The new ordinary share of 5p each will have the same rights as to dividends, votes and (in all practical terms) participation in any repayment of capital as those of the existing issued ordinary shares of 50p each.


The new deferred shares will have no voting or dividend rights and will only have rights to a repayment of the nominal value of the shares and then only after a significant capital payment has been made to the holders of ordinary shares. The Company will have the right to acquire the entire issued class of deferred shares from time to time for a nominal consideration, which it intends to do as soon as is practicable. The deferred shares will thus, in practical terms, be valueless.

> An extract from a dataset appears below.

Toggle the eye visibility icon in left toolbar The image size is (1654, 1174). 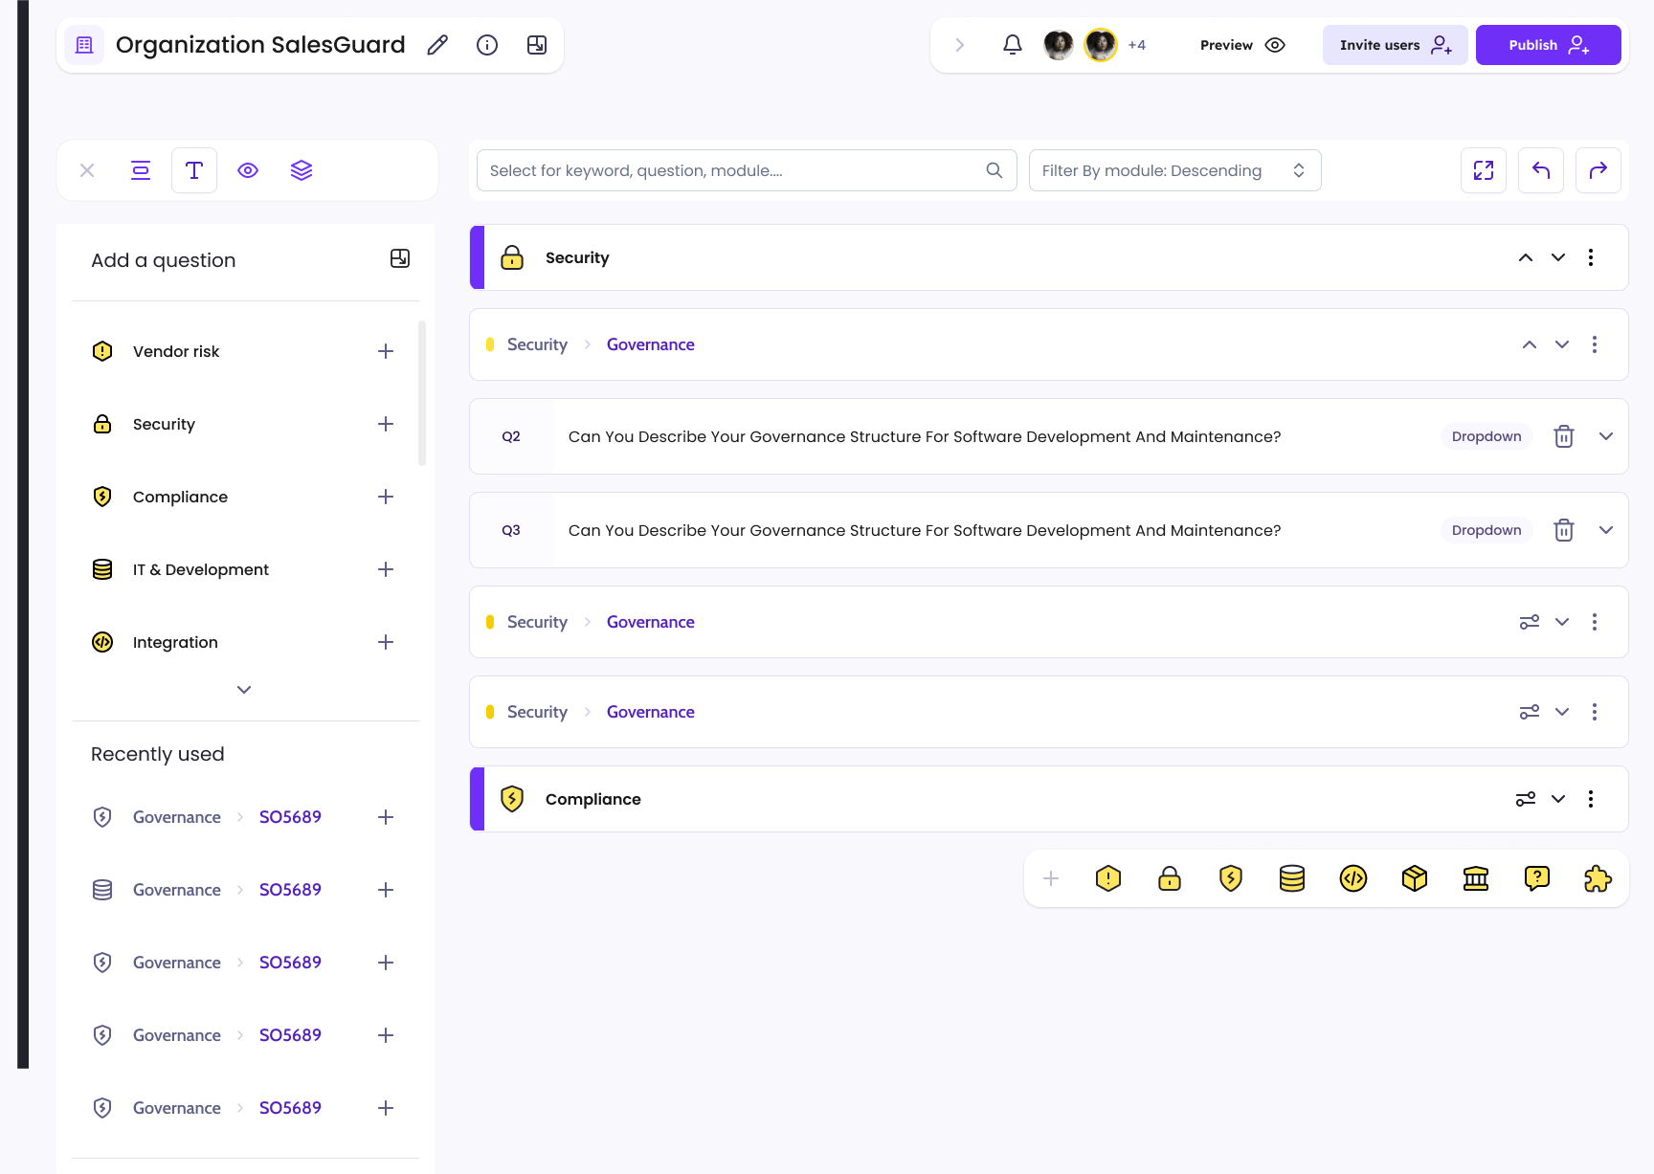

Therefore this sub-division and reclassification alone should have no impact on the number or value of a shareholder's current holding of ordinary shares.


It is also proposed that the Directors be given the authority to allot the whole of the authorised and unissued ordinary share capital of the Company (other than that already committed for potential issue) and the power to issue such shares for cash other than by way of a pro rata issue to shareholders.  This will give the Board the flexibility to include an equity issue as a part of a fund raising and will also enable an acquisition to be made for shares if a suitable beneficial opportunity were to arise.  


Application will be made for the new ordinary shares of 5p each to be admitted to trading on the Alternative Investment Market of the London Stock Exchange and it is expected that such trading will commence on 7 November 2008.


If the proposed re-construction of the share capital is approved new certificates will be issued to shareholders whose current shareholding is held in certificated form in respect of their holdings of new ordinary shares of 5p each and new ordinary shares of 5p each will be credited to the appropriate stock account with CREST where the current shareholding is in uncertificated form.


In respect of the deferred shares, it is not intended that certificates will be issued, or admission to trading on the Alternative Investment Market of the London Stock Exchange or any other trading facility sought.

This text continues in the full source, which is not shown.